• Collected data:
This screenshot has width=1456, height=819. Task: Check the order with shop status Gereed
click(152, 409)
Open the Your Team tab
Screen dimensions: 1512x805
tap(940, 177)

• Exercise prompt:
Starting at the first line and ending at the last, retype the entries above.

• Completed exercise:
This screenshot has width=1456, height=819. Task: Check the order with shop status Gereed
click(152, 409)
Open the Your Team tab
Screen dimensions: 1512x805
tap(940, 177)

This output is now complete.